Led by Dr. Mikkola, associate professor of molecular, cell, and developmental biology in the life sciences, and Dr. Masaya Ueno, post-doctoral fellow, the team's discovery gives scientists a "tool box" for understanding the developmental hierarchy of progenitor cells, cells that develop into other cells, that initiate growth of the placenta, and greatly increases the knowledge of what might cause pregnancy complications. Their study was published online ahead of print in the scientific journal
on November 25, 2013.
The placenta is the organ that provides transition of blood supply and nutrients from mother to fetus during pregnancy. Little is understood about the biological mechanisms and cellular processes responsible for the development of the placental exchange interface. Mikkola and her colleagues studied mouse models that enable tracking the fate of single cells in the placenta to determine which cells and which cell communication routes, or signaling pathways, were responsible for the healthy development of the placenta.

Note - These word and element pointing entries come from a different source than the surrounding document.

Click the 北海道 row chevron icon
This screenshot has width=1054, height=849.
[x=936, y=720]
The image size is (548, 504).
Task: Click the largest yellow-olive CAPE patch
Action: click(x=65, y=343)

The researchers found a cell called the Epcamhi labyrinth trophoblast progenitor or LaTP, which like multipotent adult or tissue-specific stem cells can become the daughter cells necessary to form a specific tissue, in this case the placenta.

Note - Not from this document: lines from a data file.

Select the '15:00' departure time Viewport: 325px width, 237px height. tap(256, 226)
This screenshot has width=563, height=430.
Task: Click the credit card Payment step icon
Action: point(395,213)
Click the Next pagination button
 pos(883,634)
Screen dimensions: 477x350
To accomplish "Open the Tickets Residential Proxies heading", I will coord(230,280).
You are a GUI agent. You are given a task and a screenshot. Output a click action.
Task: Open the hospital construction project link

Mikkola and colleagues also found that a signaling pathway consisting of Hgf (hepatocyte growth factor) and its receptor c-Met, a pathway for cells to share important biological messages, was required for the placenta to keep making LaTP cells and their differentiated progeny during mid-gestation, thus enabling a healthy exchange with the mother as the fetus develops. When c-Met signaling was lost, fetal growth was restricted, the liver remained underdeveloped and produced fewer blood cells, and the fetus died.

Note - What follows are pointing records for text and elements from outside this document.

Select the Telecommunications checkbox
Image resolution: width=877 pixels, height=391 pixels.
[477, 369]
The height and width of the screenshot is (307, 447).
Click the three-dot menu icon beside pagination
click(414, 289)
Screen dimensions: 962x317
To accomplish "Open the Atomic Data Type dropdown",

"Identification of this novel c-Met-dependent multipotent labyrinth trophoblast progenitor provides a new landmark," Mikkola said, "that may help us understand pregnancy complications caused by defective placental exchange."
Dr. Mikkola's research was supported by the National Institutes of Health, the Eli and Edythe Broad Center of Regenerative Medicine and Stem Cell Research at UCLA, Japan Society for the Promotion of Science, the American Association of Obstetricians and Gynecologists, the California Institute of Regenerative Medicine (CIRM), Jonsson Comprehensive Cancer Center at UCLA, and the Ruth L. Kirschstein National Research Service Award.